Alinea: Dinner and a Show (but not necessarily in that order)

We did the ultimate foodie thing and flew to Chicago to have dinner at Alinea, the top-ranked restaurant in the country. (I know, I know, but have you noticed that we kind of like good food?) All I can say is that the ranking is well-deserved. Alinea specializes in molecular gastronomy but where some restaurants with that specialization think about dinner as a show (and the food as somewhat secondary), Alinea provides both a fabulous show and a delicious dinner.
We started out at the communal table with a dish of parsnip, Osetra caviar, lemon, and white pepper accompanied by a Kurt, Grand Cuvée, 164eme edition. Simple, elegant, and delicious.
Then, we were asked to go into the kitchen and were served a made-in-front-of-us pomegranate shaker accompanied by a black walnut & mace cake. The combination was delicious and also served the purpose of giving the staff time to turn the communal dining table into various separate tables.
We then returned to the dining room and were seated at our own table. We were given an Asian pear, roe, and shiso snow with a Romaine, avocado, and tosaka spear. The wine was a 2015 Hans Wirching Iphofer Julius-Echter Berg Silvaner GG (I should mention at this point that we had chosen the eclectic wine pairing option). Beautifully presented and the flavors blended beautifully as well.

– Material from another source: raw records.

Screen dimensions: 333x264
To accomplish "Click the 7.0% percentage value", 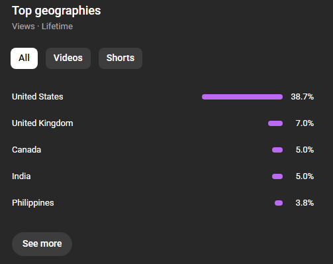I will point(305,123).
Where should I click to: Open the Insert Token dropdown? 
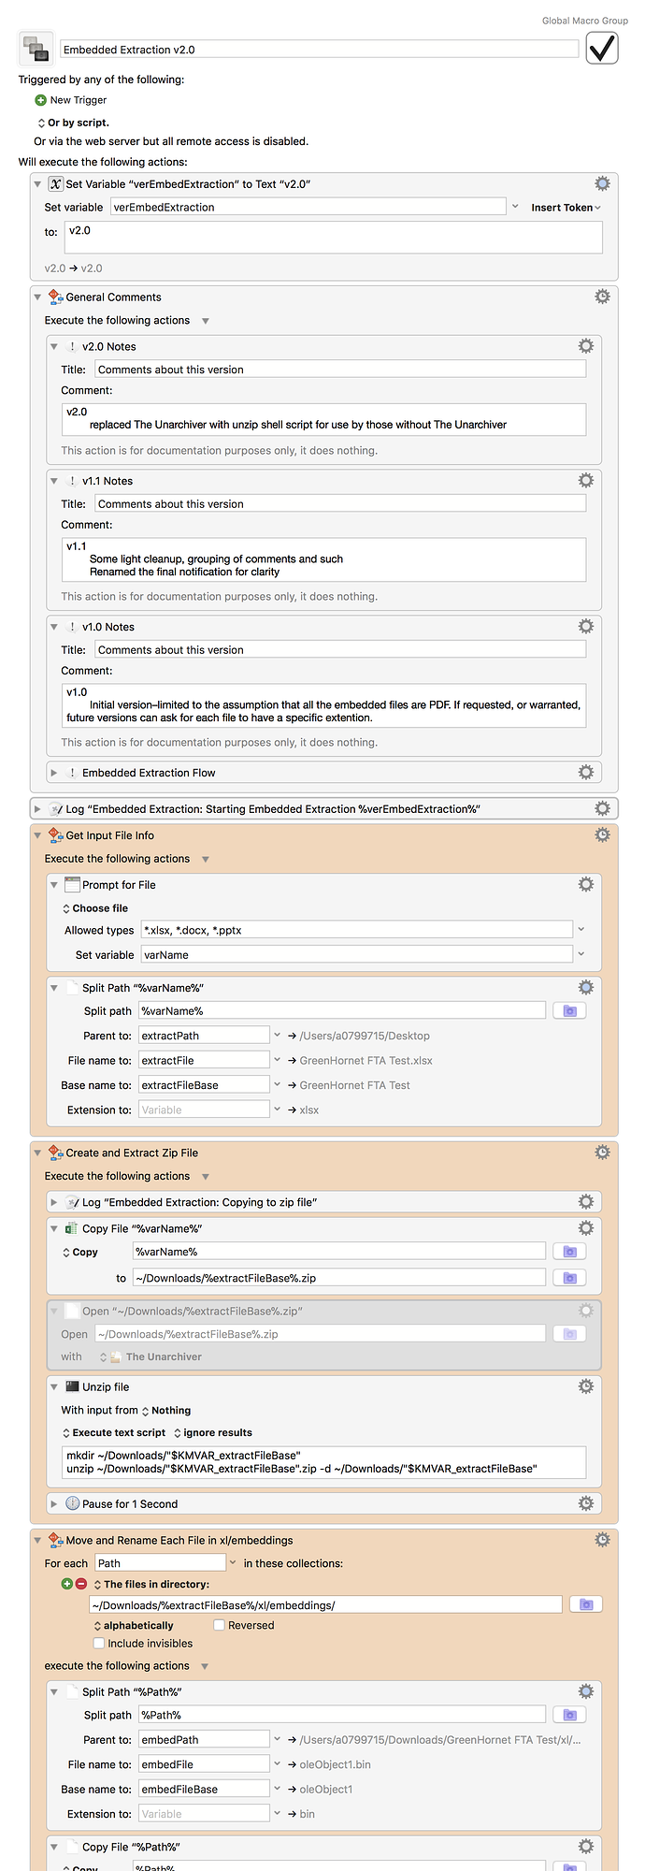click(566, 208)

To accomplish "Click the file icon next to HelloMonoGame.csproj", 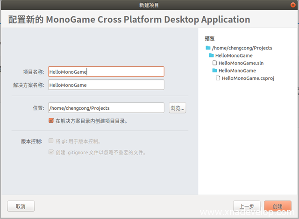I will pyautogui.click(x=218, y=78).
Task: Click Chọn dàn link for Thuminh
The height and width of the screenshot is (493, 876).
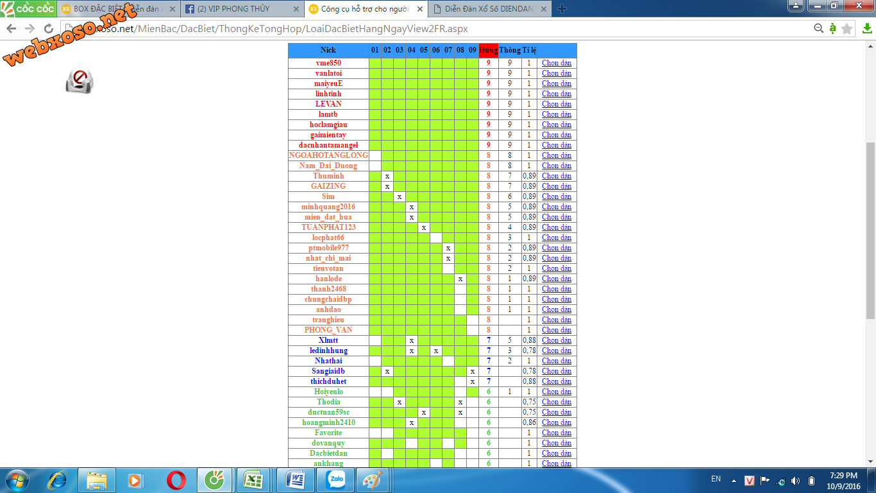Action: pyautogui.click(x=556, y=176)
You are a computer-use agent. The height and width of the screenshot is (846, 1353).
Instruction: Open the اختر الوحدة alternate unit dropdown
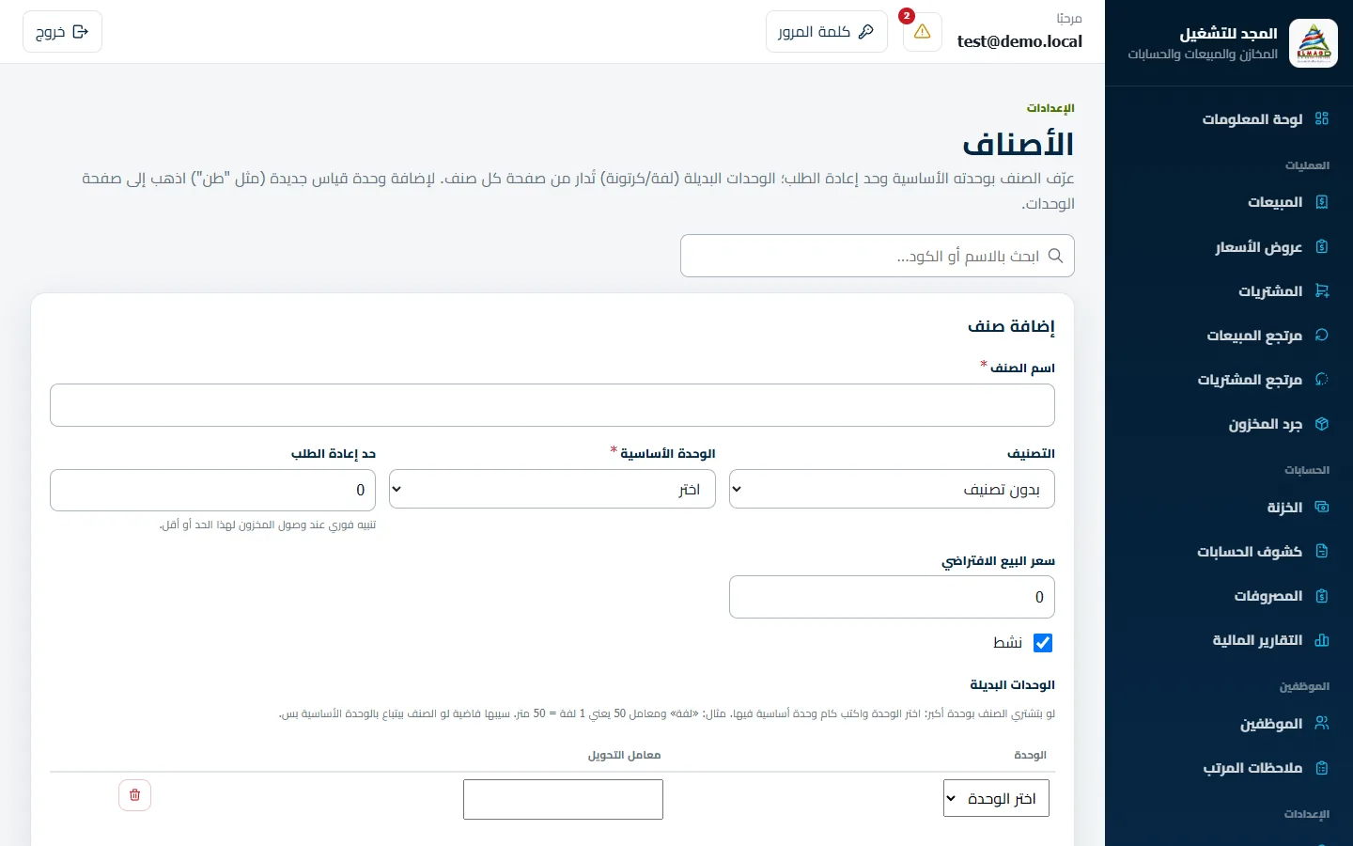coord(996,799)
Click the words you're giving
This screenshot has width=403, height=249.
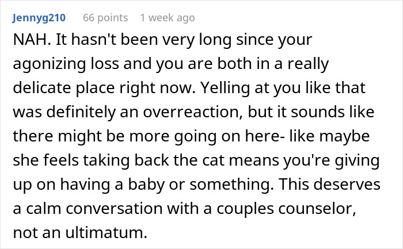coord(331,160)
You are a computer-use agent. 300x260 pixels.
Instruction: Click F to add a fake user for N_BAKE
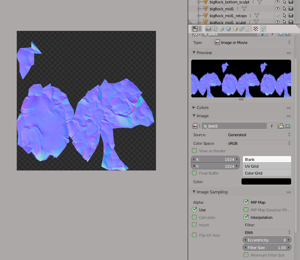point(272,126)
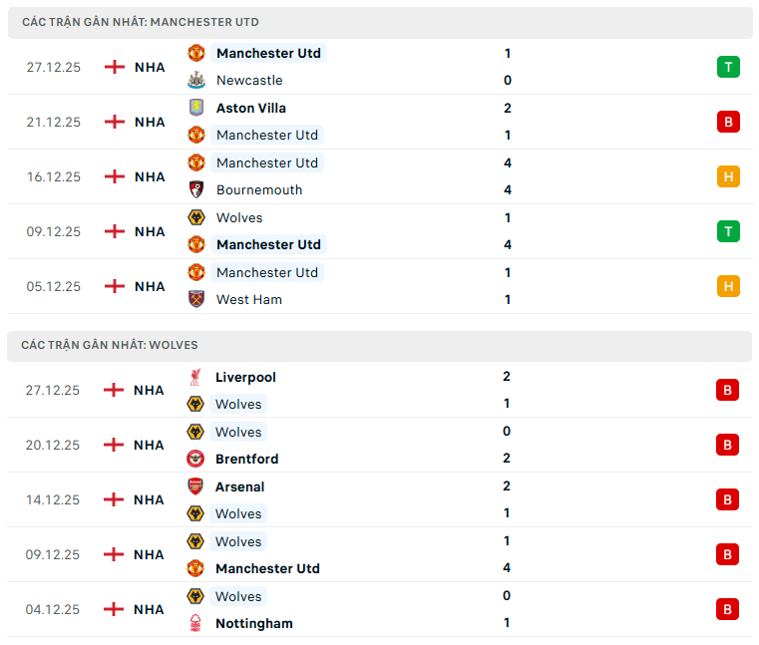Click the Bournemouth club crest icon
The width and height of the screenshot is (759, 645).
click(x=196, y=189)
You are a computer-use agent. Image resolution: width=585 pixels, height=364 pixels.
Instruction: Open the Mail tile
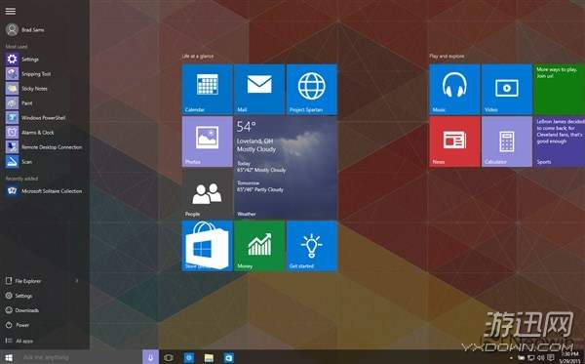259,89
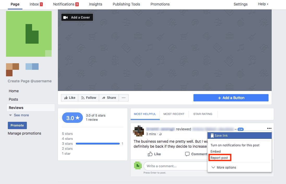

Next up was a crab, coconut, and curry ranina accompanied by a spiced orange glow. Again, flavors that you wouldn’t think would go together (spiced orange and crab?) were delicious together.

Course #5 was an olive and artichoke black and a squid, black garlic, and chrysanthemum ink. The wine was a 2015 Hatzidakis cuvée no. 15 assyrtiko from Santorini, Greece. The dish was darkly flavored (for the lack of a better description) without being overly rich and delectable.

One of our favorite courses was the langoustine, bouillabaisse, and olive oil paper that was served with a 2013 Paul Perone Les Chalmaux Pullgny-Montrachet from Burgundy. The paper did indeed taste just like a bouillabaisse should. Clever and delicious.

A venison, juniper, and huckleberry smolder was next up. This was probably my least favorite course but that is more due to my not being a fan of venison than anything else. (And even in a fabulous meal, there needs to be a least favorite thing, right?)

Next up was “clam chowder” or, rather, a clam, potato, bacon cape accompanied by an Old Bay oyster cracker. The potato had been baked in butter for 14 hours, then hidden in the salt bowl pictured above, which had been heated during the previous courses, before being unearthed and mashed up for the chowder. The chowder was amazing!

chowder making

Accompanying the 2014 Hansell Pinot Noir from Sonoma Valley was a blueberry, black truffle, maitake glass, a matsutake, lemon, and thyme funghi, and a foie gras, shio kombu, and mushroom umami. Heavenly.

Next up was a squab, black forbidden rice, and binchotan coal served with a beet, mustard, and chili spiral and a tenderloin bean. The wine was a 2012 Chevalier des Andes from Mendoza, Argentina. (As a side note, when we asked how this wine aged, the lovely sommelier explained how it became more tannic and poured us a taste of the 2004. He was right—you would not have guessed that it was the same wine.)

And I was wrong. My least favorite course was the goat cheese and manuka air (I am not a goat cheese fan, which might be the understatement of the day). The accompanying pineapple, aloe, and shiso shot, however, was delicious.

The whimsical first dessert was a dark chocolate, birch, and marshmallow campfire and a green apple helium balloon (with the balloon string also made of edible green apple). I don’t know which was more fun—eating the balloon and string or listening to all of us talk in helium voices. The wine was a 2013 Reichsgraf von Kesselstatt Riesling Auslese Piesporter Goldtropfchen from Mosel, Germany.

And the final dessert show consisted of what Alinea calls the white chocolate, coconut, and silver paint. The videos don’t do the show justice but gives you a sense of the whimsy that is very much a part of the dining experience.

Beginning of dessert course at Alinea

Dessert course at Alinea

And by final dessert, we are not counting the sesame, brown butter, and gold nuggets that were presented to us to send us off into the night.

We staggered out of the restaurant complete with a sensory overload of taste, sight, and hearing. Dinner at Alinea definitely goes on the list as one of our most memorable meals ever!